> _EXTRACT PROVIDED_:

SNMP (Simple Network Management Protocol) Attacks:

Akamai’s Prolexic Security Engineering and Response Team (PLXsert) recently issued a threat advisory warning of DDoS (Distributed Denial of Service) attacks abusing the Simple Network Management Protocol (SNMP) interface. PLXsert SNMP DDoS attack campaigns target various industries including consumer products, gaming, hosting, nonprofits, and software-as-a-service, mainly in the US (49.9%) and China (18.49%). The attackers used an online tool posted by the hacker group ‘Team Poison’. This latest wave of attacks targets devices running SNMP which by default is open to the public Internet unless that feature is manually disabled. Anti-hack software is now being created that help prevent SNMP attacks such as this by preventing the attacker from forcing network switching to secondary gateways.

> _EXERCISE_:
Reproduce the passage on SNMP attacks word for word, starting at "Akamai’s Prolexic Security" and ending at "to secondary gateways.".

(Item position entries)

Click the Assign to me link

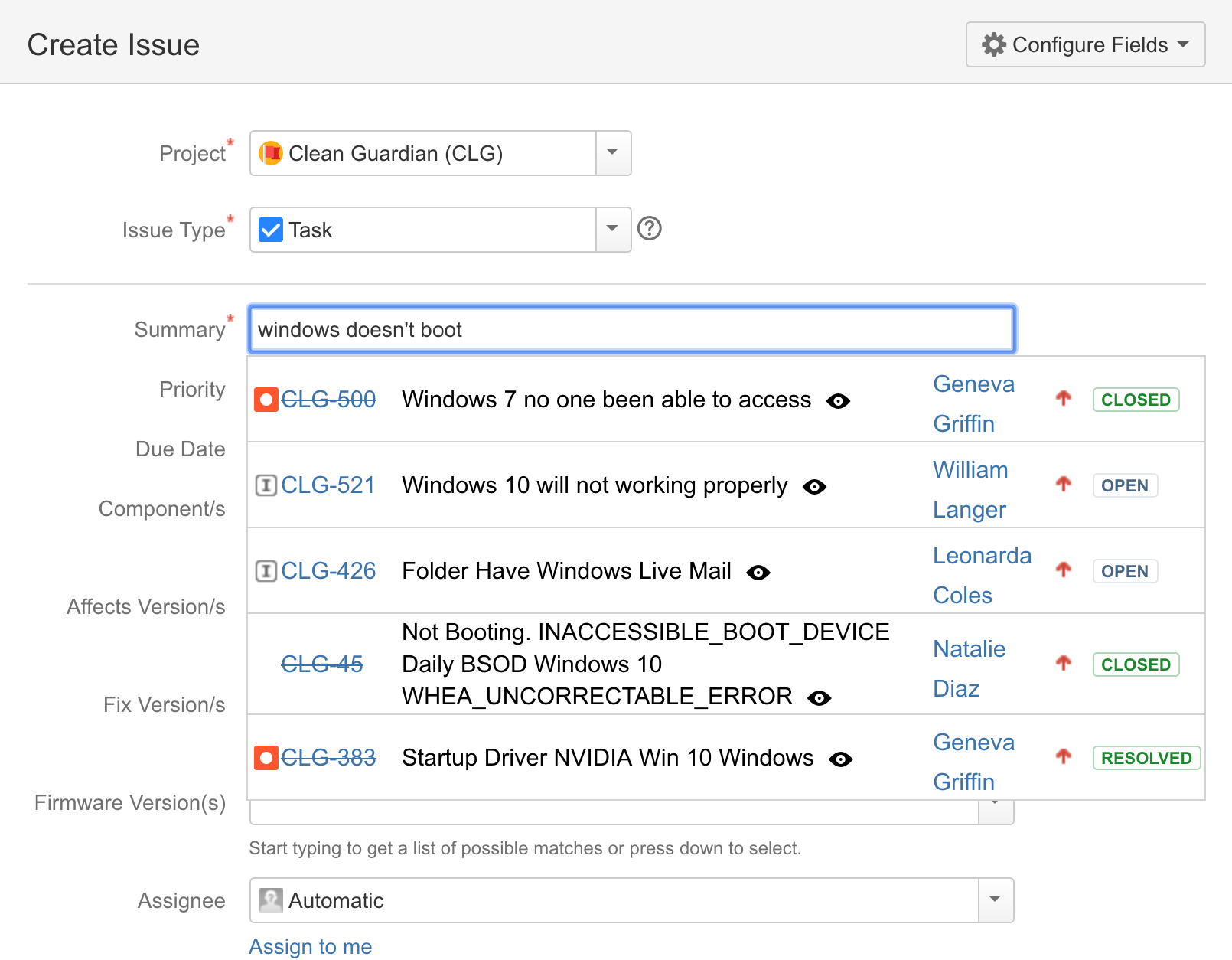pos(311,947)
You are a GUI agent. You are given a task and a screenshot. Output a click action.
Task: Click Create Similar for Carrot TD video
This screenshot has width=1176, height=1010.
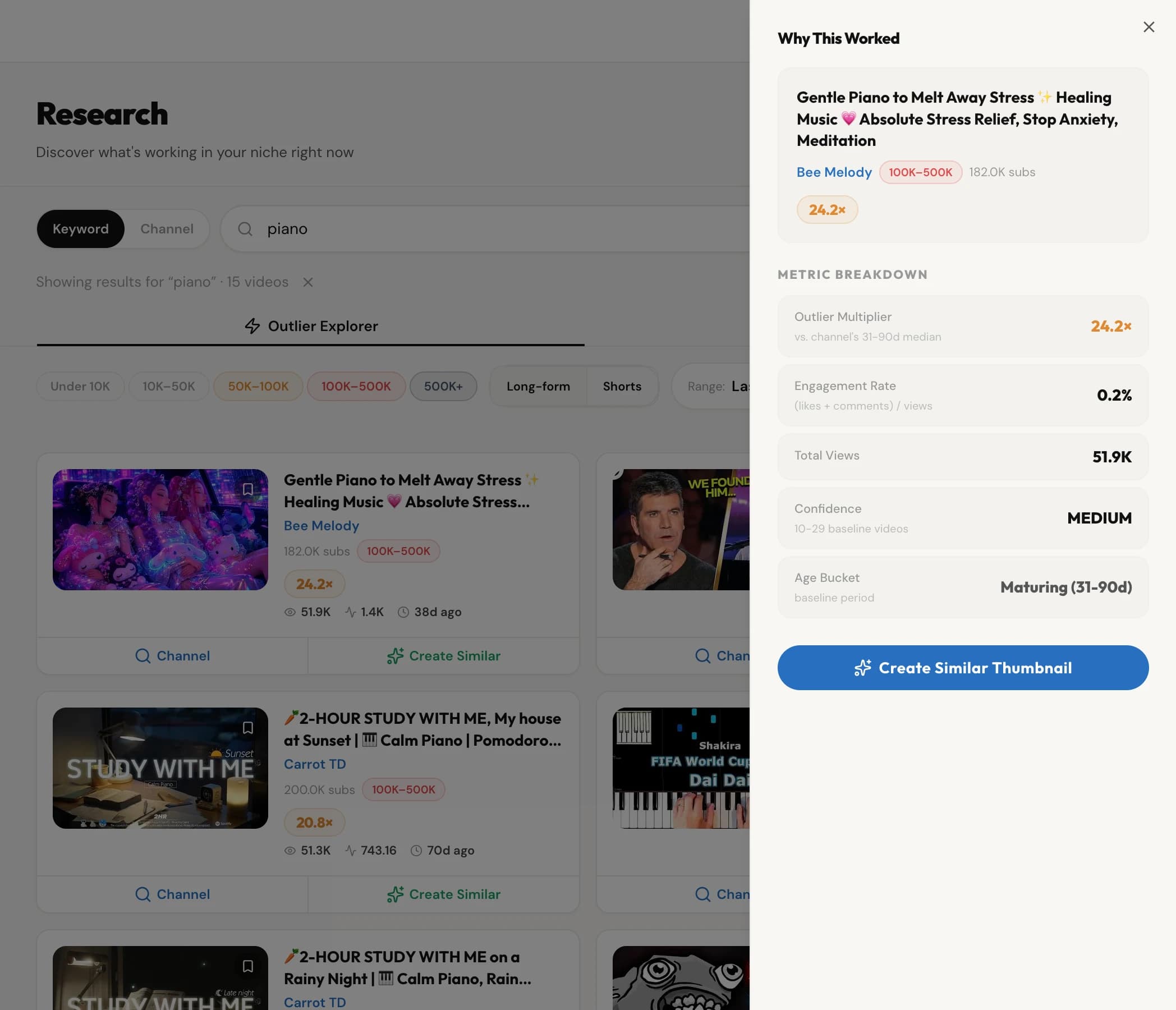point(443,894)
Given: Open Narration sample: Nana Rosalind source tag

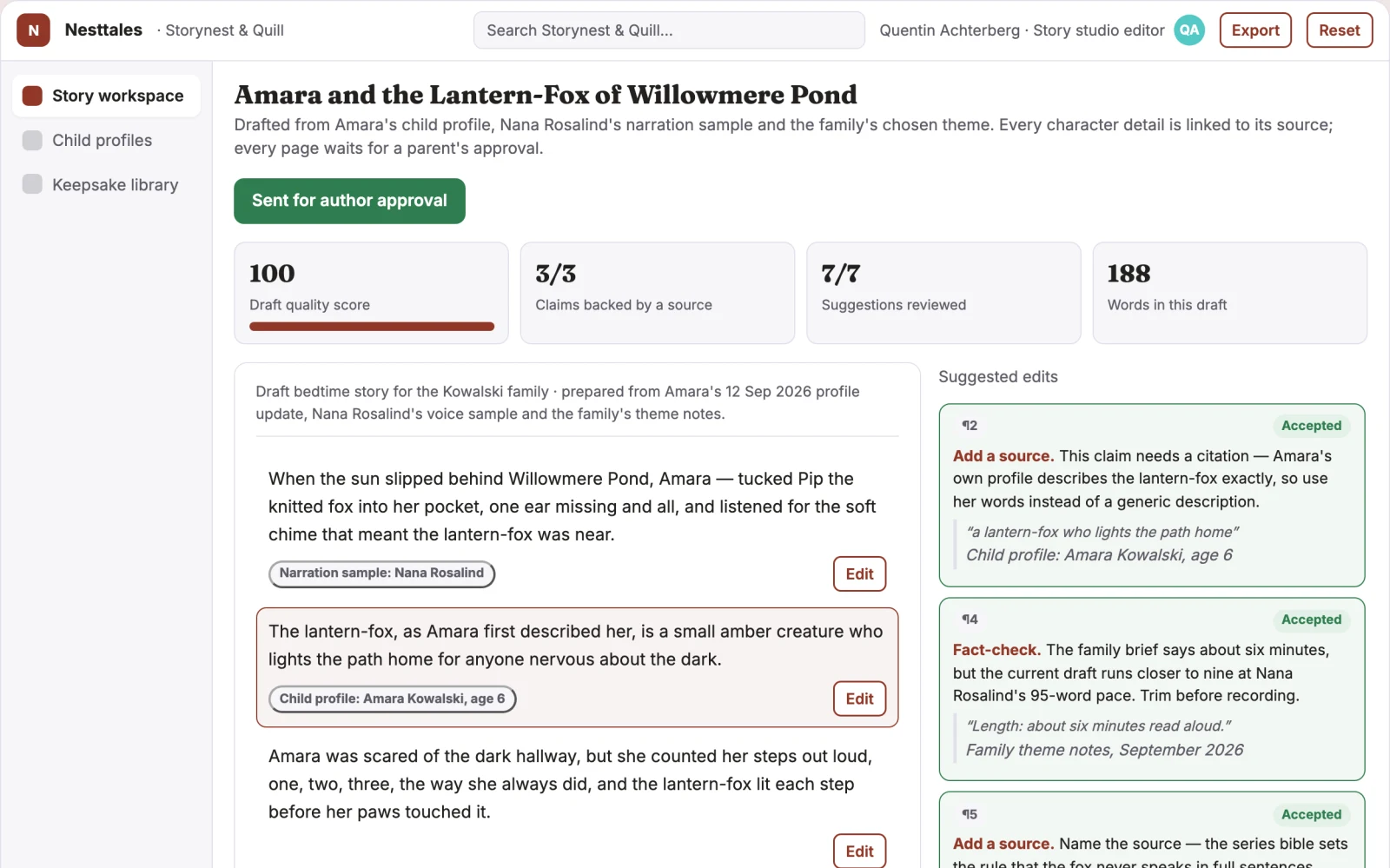Looking at the screenshot, I should coord(381,573).
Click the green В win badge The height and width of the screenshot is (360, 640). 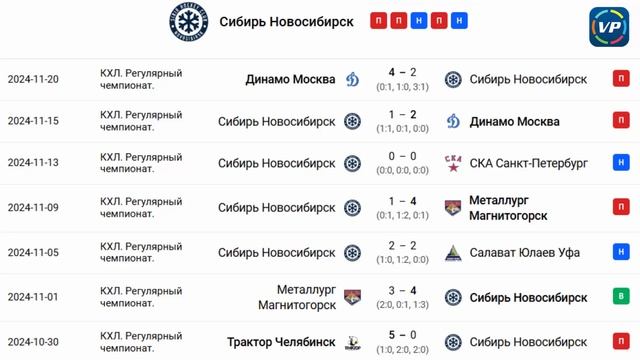click(x=621, y=296)
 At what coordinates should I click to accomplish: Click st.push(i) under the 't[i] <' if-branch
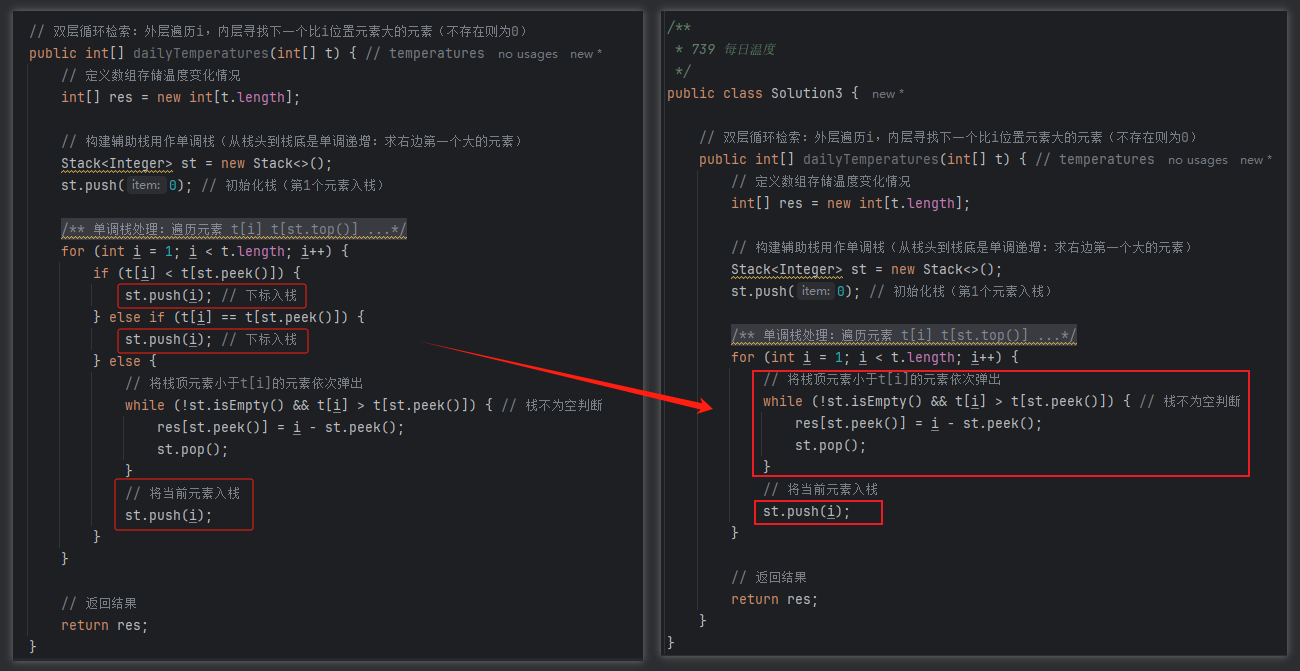tap(168, 295)
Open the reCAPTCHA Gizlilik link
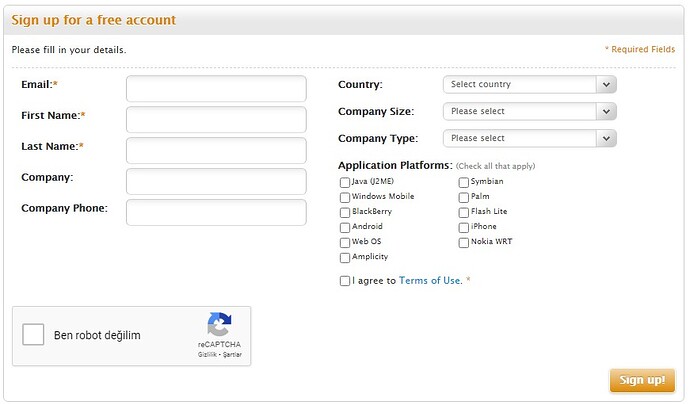690x404 pixels. coord(207,355)
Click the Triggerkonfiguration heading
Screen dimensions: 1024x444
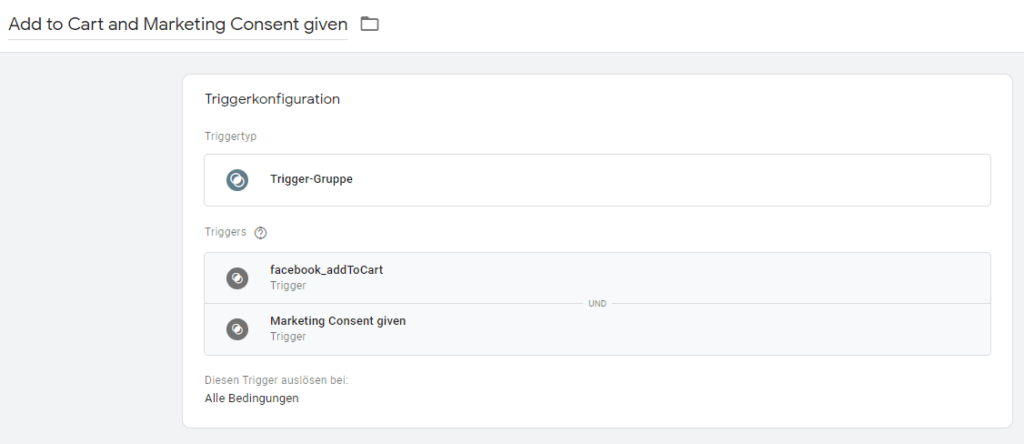[272, 99]
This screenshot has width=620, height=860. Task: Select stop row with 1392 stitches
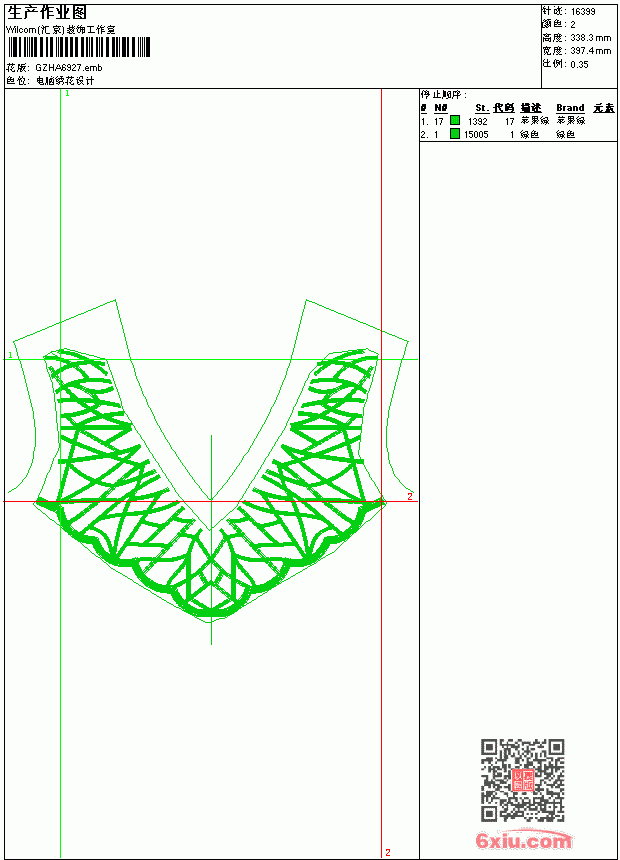point(503,121)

> _WRITTEN ANSWER_:
Akamai’s Prolexic Security Engineering and Response Team (PLXsert) recently issued a threat advisory warning of DDoS (Distributed Denial of Service) attacks abusing the Simple Network Management Protocol (SNMP) interface. PLXsert SNMP DDoS attack campaigns target various industries including consumer products, gaming, hosting, nonprofits, and software-as-a-service, mainly in the US (49.9%) and China (18.49%). The attackers used an online tool posted by the hacker group ‘Team Poison’. This latest wave of attacks targets devices running SNMP which by default is open to the public Internet unless that feature is manually disabled. Anti-hack software is now being created that help prevent SNMP attacks such as this by preventing the attacker from forcing network switching to secondary gateways.